His spinning head insisted that he stop squinting.

He took a picture of the ship, intending to text Germaine and Charlotte and see if it could possibly be true. But somewhere between tapping the button and moving to get back into bed, sleep took him.

***

Truman groaned as a beam of sunlight stabbed him in the eye.

He was on the floor, in a nest of duvet, pillow, and flannel top sheet that he had no memory of making. His legs were under the bed, and when he opened his eyes, he just had time to see a dust bunny inches from his face before sneezing wildly.

“Oh, Jesus,” he groaned as the sneeze threatened to tear his skull apart.

As if in answer, one of the empty wine bottles, apparently dislodged from its rest by his sneeze, rolled across the floor and clunked into his head.

I’ll just lie here for a while.

***

The next time he awoke, the sun was less stabby and his hip ached. Truman dragged himself up slowly as different parts of his body complained. He crept to the bathroom and stood under the hot water until vomiting didn’t seem imminent.

When he finally opened his eyes, he realized that the bathroom was full of plants. Maybe they were ferns? Two of them hung in front of the small window and another hung on the wall opposite it. There was also something that looked like balls of moss on the windowsill next to a vining plant with beautiful deep purple leaves.

Over coffee, Truman studied the instructions Greta had left and did the morning plant routine of turning on this humidifier and turning off that grow light.

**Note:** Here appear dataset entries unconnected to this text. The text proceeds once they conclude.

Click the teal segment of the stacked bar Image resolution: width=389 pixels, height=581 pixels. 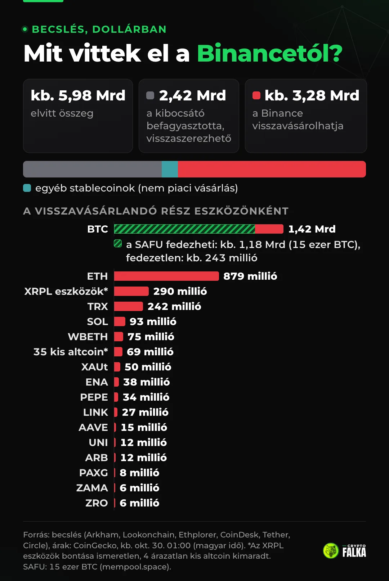(170, 169)
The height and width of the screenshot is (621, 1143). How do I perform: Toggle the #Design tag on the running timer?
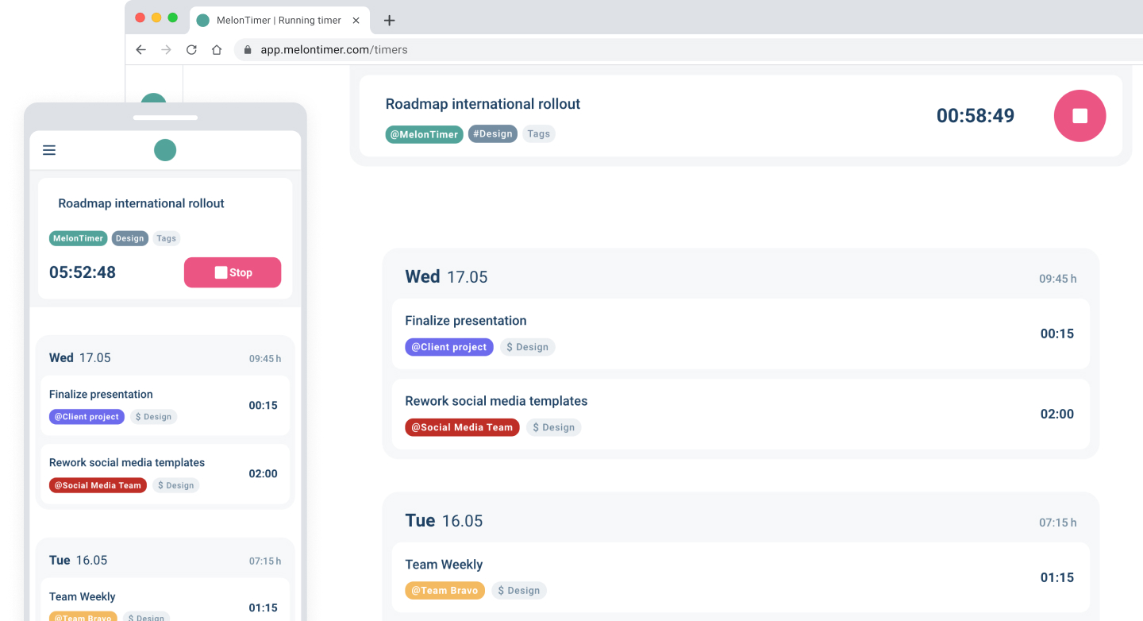coord(492,133)
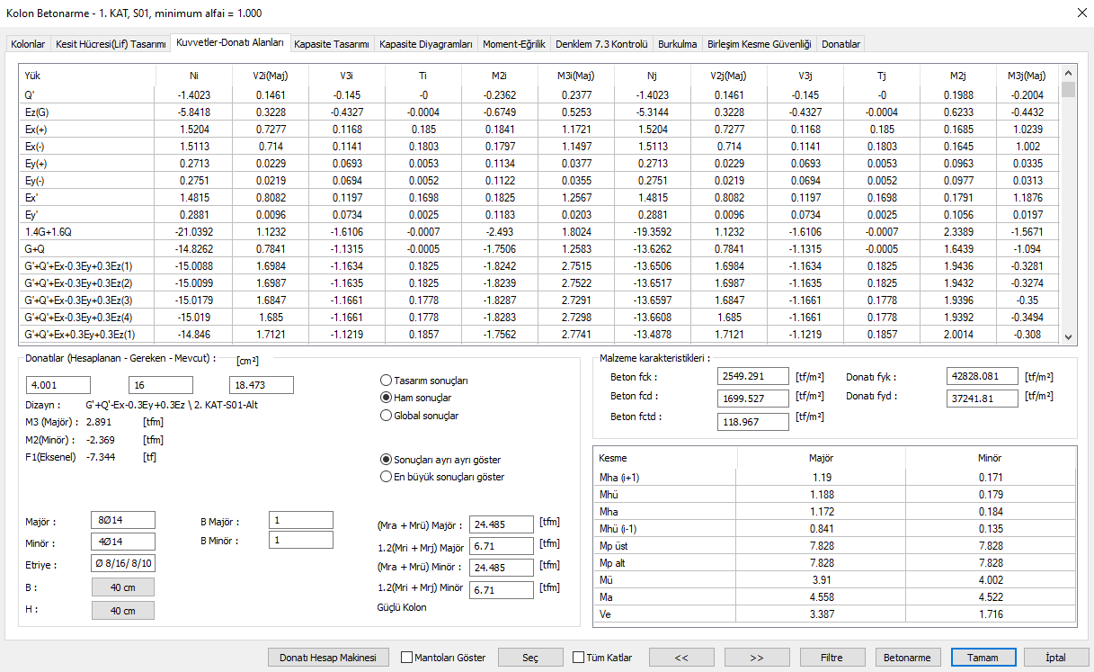Image resolution: width=1094 pixels, height=672 pixels.
Task: Enable the Mantoları Göster checkbox
Action: (x=406, y=658)
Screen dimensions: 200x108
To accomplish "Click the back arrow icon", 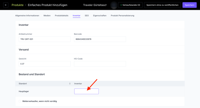I will point(6,5).
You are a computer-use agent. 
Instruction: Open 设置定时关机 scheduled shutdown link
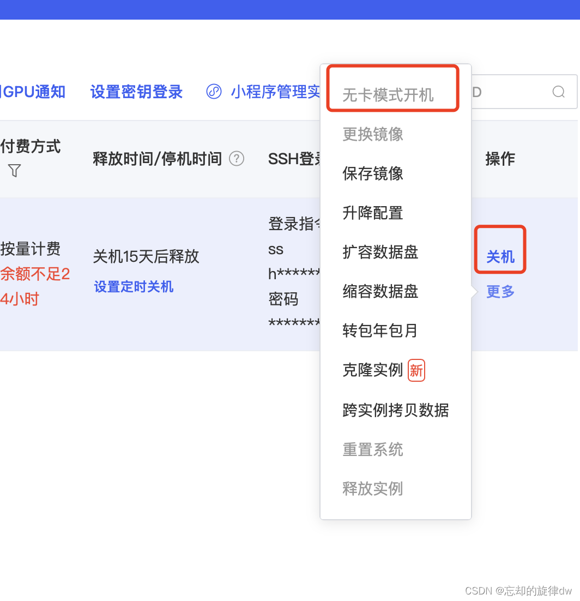tap(134, 286)
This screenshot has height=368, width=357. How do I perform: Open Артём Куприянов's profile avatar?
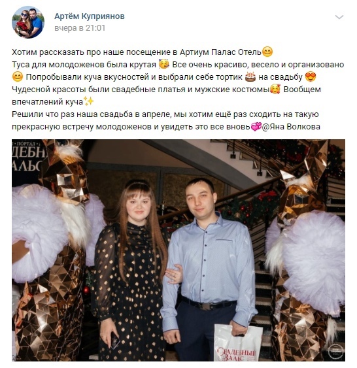pyautogui.click(x=28, y=22)
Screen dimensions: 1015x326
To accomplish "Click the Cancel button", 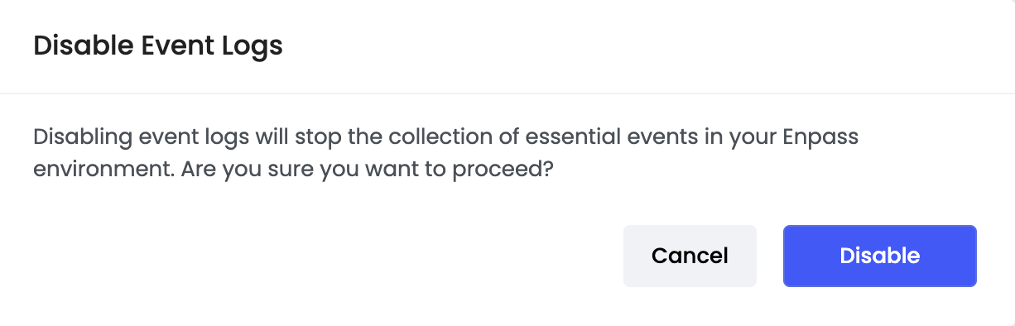I will tap(690, 256).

One of the humidifiers was for a cluster of carnivorous plants in front of a window in the second bedroom that had been transformed into a kind of greenhouse.

When Truman had heard carnivorous, he’d worried that he would have to mess with live grasshoppers or something. But Greta had written that she’d fed all of them before she left and that he wouldn’t have to worry about feeding them again for two weeks, at which time there were pellets to give them.

So he simply refilled the humidifier and peeked at the odd plants. Several of them looked like the “Feed me, Seymour” plants, though thankfully much smaller. But a number of them were something he’d never seen before: plants with rounded cup-like appendages in streaks of maroon, green, purple, and red.

“What the hell are you?”

They were absurd and almost beautiful. Truman wanted to touch them but wasn’t entirely sure that they couldn’t bite off a finger. So he settled for examining them closely.

And when he looked, he saw that one of the medium-sized plants looked withered and brown.

“Oh god, did I kill something already?”

Panicked, he reached in and picked up the pot, peering at the plant. Its soil seemed moist enough, but he had no idea what enough meant for ordinary plants, much less something like this.

He ran back into the kitchen and reread the instructions to see if Greta had left contingency plans for such a scenario. There was nothing.

Should he text her? What would he say, though? “Sorry, but I immediately got so drunk in your bed that I didn’t notice one of your precious babies that I swore I would care for was in its death throes.” Yeah, nope.

Then he remembered the walk to the general store.

“Florist. There was a florist. Florists know about plants, right?”

Right.

He pulled on jeans and a long-sleeved shirt. But remembering yesterday’s walk and his own insufficient winter wear, he opened Greta’s closet. She wouldn’t mind if he borrowed a sweater, would she? No, that was weird.

He tapped a quick message to her: Hey! Hope you’re enjoying the warm weather! Unfortunately I’m rather unprepared for the cold. I know it’s kinda weird to ask, but…would you mind if I borrowed a sweater?

Her response came immediately. oh, totally, borrow whatever you want. it’s gorgeous here. And then a palm tree emoji.

He pulled on a gloriously warm woolen sweater and felt much better about leaving the house. Now he just had to find the equivalent for the plant. He pulled a blanket off the couch and wrapped the plant in it as well as he could to protect it from the winter but not squish it in the process, then he set off into town.